How to More Accurately Calculate RPA ROI

RPA done correctly delivers ROI. High ROI. The average ROI achieved by businesses, according to Automation Anywhere’s most recent Now & Next report, is 250%, typically paid back within six to nine months after deployment. Top performers—those companies that followed industry best practices—received an average of 380% ROI on their RPA investments. These numbers speak to the business value of RPA technology.

But how do you measure ROI? There are many ROI calculators that attempt to walk you through a series of questions that supposedly will reveal break-even points and the total cost of ownership (TCO). But the fact remains that ROI for RPA is a nebulous thing, difficult to capture precisely. Attempting to apply a simple formula usually won’t work.

Difficult to apply

There is a simple ROI formula. It’s just difficult to apply it to RPA.

You calculate ROI by subtracting the initial value of your investment from the final value of the investment. This is called the net return.

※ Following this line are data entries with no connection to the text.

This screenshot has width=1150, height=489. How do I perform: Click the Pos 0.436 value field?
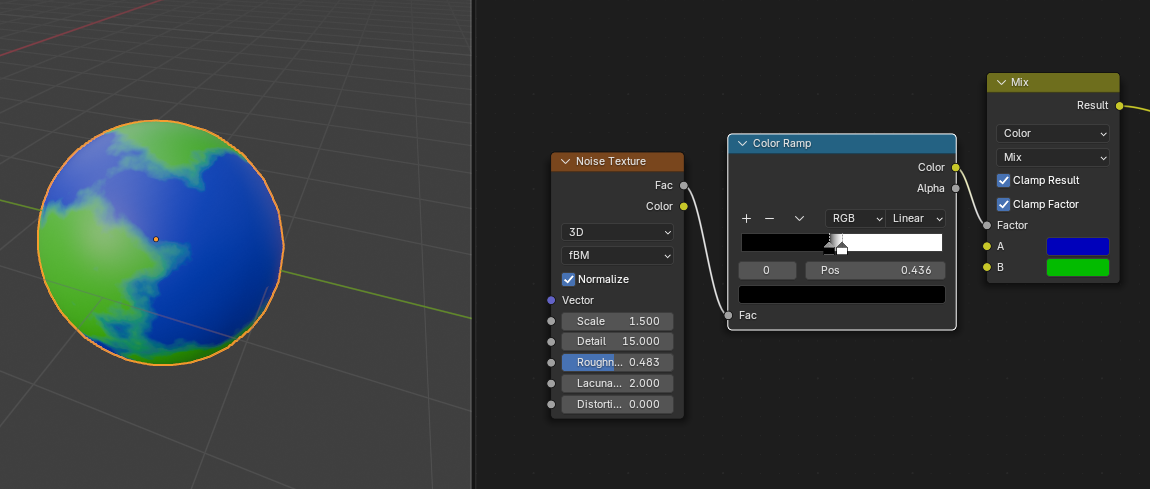pyautogui.click(x=875, y=270)
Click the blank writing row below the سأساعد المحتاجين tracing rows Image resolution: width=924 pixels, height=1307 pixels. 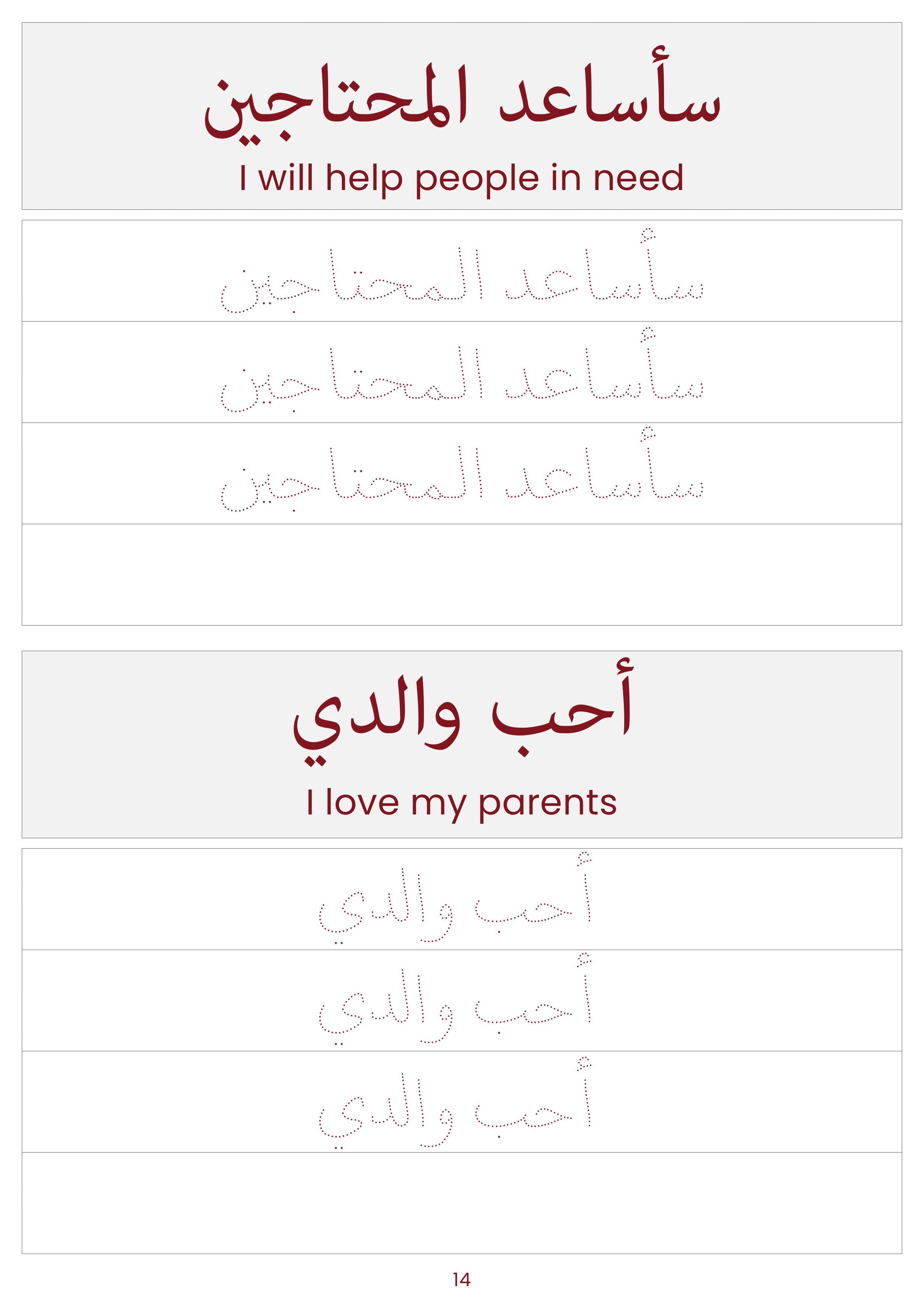462,575
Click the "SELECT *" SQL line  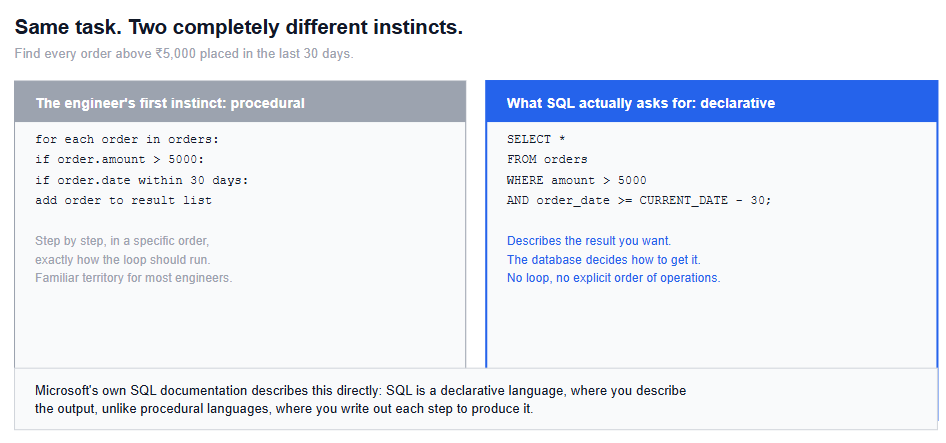[536, 139]
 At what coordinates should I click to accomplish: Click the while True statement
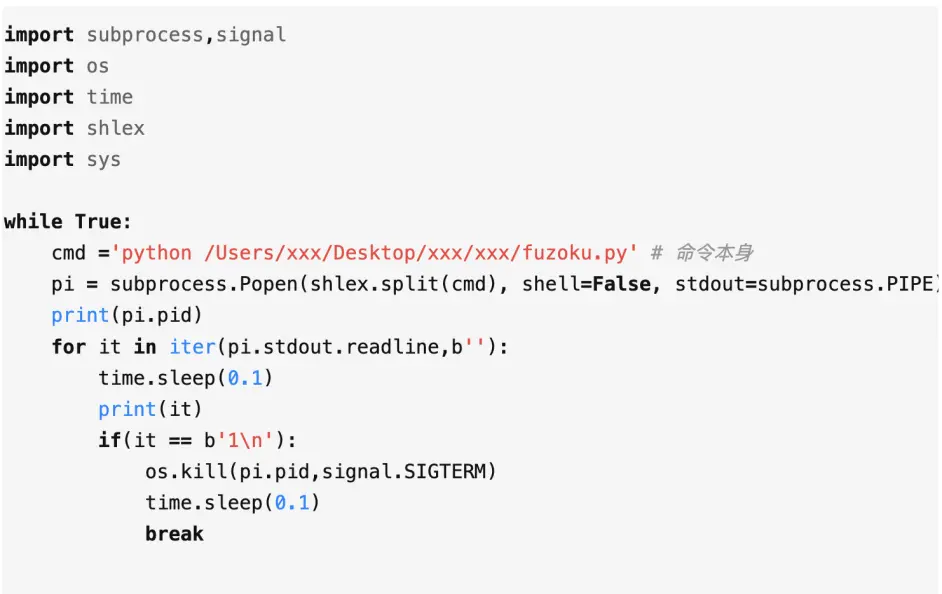67,222
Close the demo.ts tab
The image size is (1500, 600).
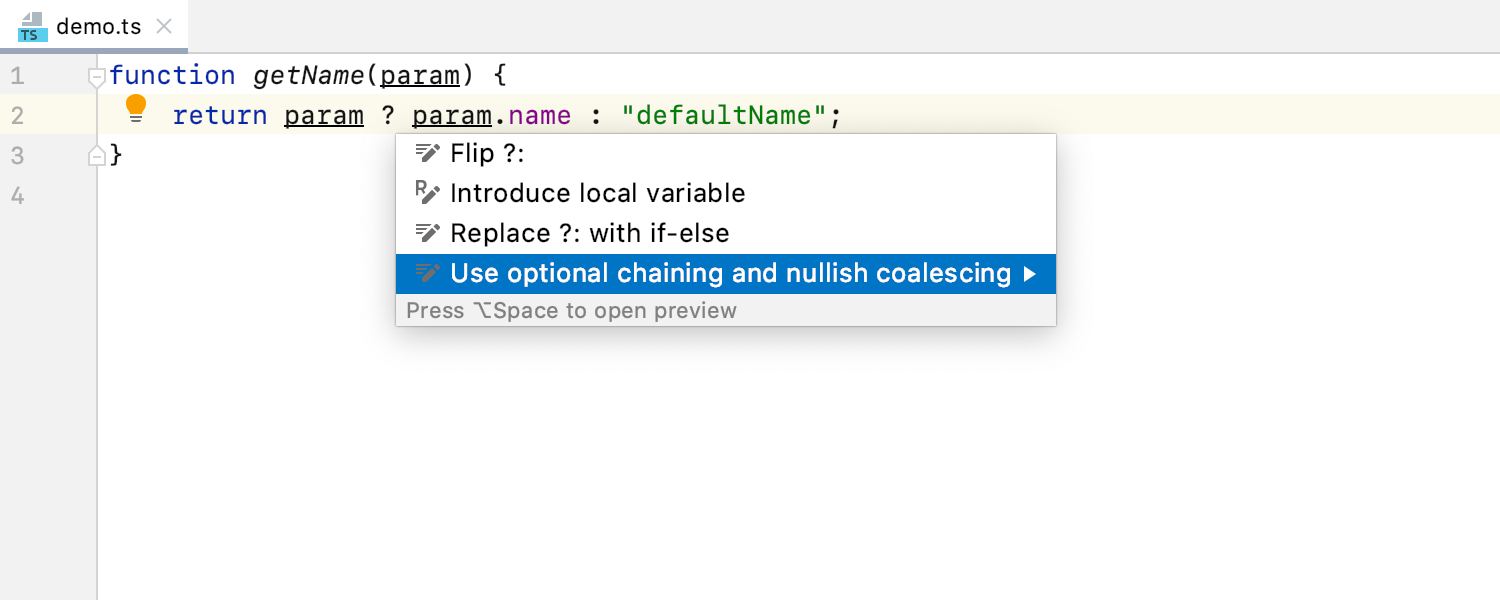tap(165, 27)
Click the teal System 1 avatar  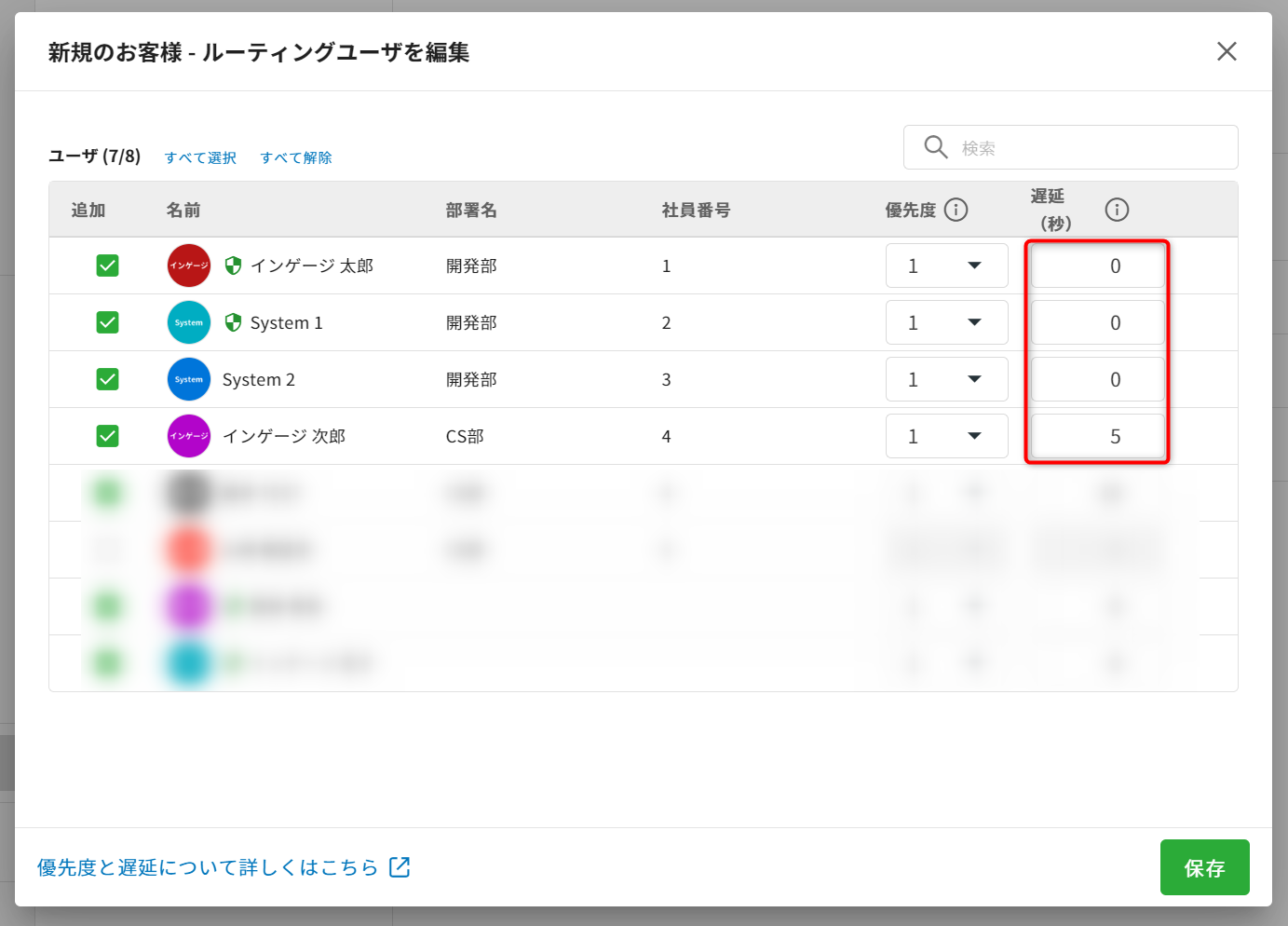coord(189,322)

You then divide the net return by the cost of the investment and multiply by 100. Voila!

Let’s make it even simpler. Let’s say you take the total value you received from your investment in RPA and divide it by the total cost of implementing RPA.

You can probably see what the problem is. Measuring the costs can be complicated if you want to do it precisely, but it can be done. But the “total value” is not easy to calculate with RPA because it consists of both hard financial returns (good) and intangible, indirect returns (difficult to capture precisely).

Let’s consider costs and benefits metrics in turn.

Measuring the cost

This can be done because it consists of four basic, quantifiable things:

  • The cost of the RPA solution (add up licensing, subscription, maintenance, etc.)
  • The cost of extra infrastructure (the cost of the hardware, software, and networking infrastructure required to support the RPA solution)
  • The cost of development (the cost of development tools plus the time of developers, business analysts, and users to analyze, redesign, and automate the process or processes in question)
  • The cost of ongoing maintenance (add up the time of personnel needed to monitor and maintain the RPA software multiplied by their fully loaded cost to your business)

This takes attention to detail, but it has to be done.

Measuring the return

Measuring the return is more difficult because of the intangible benefits RPA offers.

Take the example of a hard financial return: By automating a business process, you saved the equivalent of one full-time employee’s (FTE’s) time for a year. You calculate the dollar value of that return by finding out the “fully loaded” annual cost of an FTE (fully loaded means including benefits, taxes, retirement plans, and all other costs). There you have it: $50,000. Or $100,000. Or whatever. That’s a nice hard number.

But here’s an example of an intangible return: Your employees are happier because they’ve gotten rid of drudge work and are free to do higher-value work. How do you measure happiness? And how do you assess the value of employee activities that are perhaps more strategic to the business? How do you measure the benefit of a better decision being made?

Measuring the most intangible benefits desired from RPA

Although reducing costs can be a driver for deploying RPA, today, most businesses are after the more difficult-to-measure benefits. In Automation Anywhere’s Now & Next report, productivity improvement was the No. 1 reported benefit, followed by moving employees to higher-value work. Cost reduction came in third, followed by quality improvements.

Here are the definitions of the most popular RPA benefits:

  • Productivity: Can workers achieve more in the same amount of time?
  • Quality: Are there fewer errors?
  • Efficiency: Can tasks be completed faster (or perhaps eliminated)?
  • Employee satisfaction: Are employees happier?
  • Customer experience: Are customers getting a better experience?
  • Business agility: Can the company adjust to changes in the market more quickly and effectively?
  • Business continuity: Can the business keep operating no matter what happens?

So perhaps you can’t get a precise reading on the ROI of having more satisfied employees. But you can identify key performance indicators (KPIs) and use them as “proxies” or stand-ins.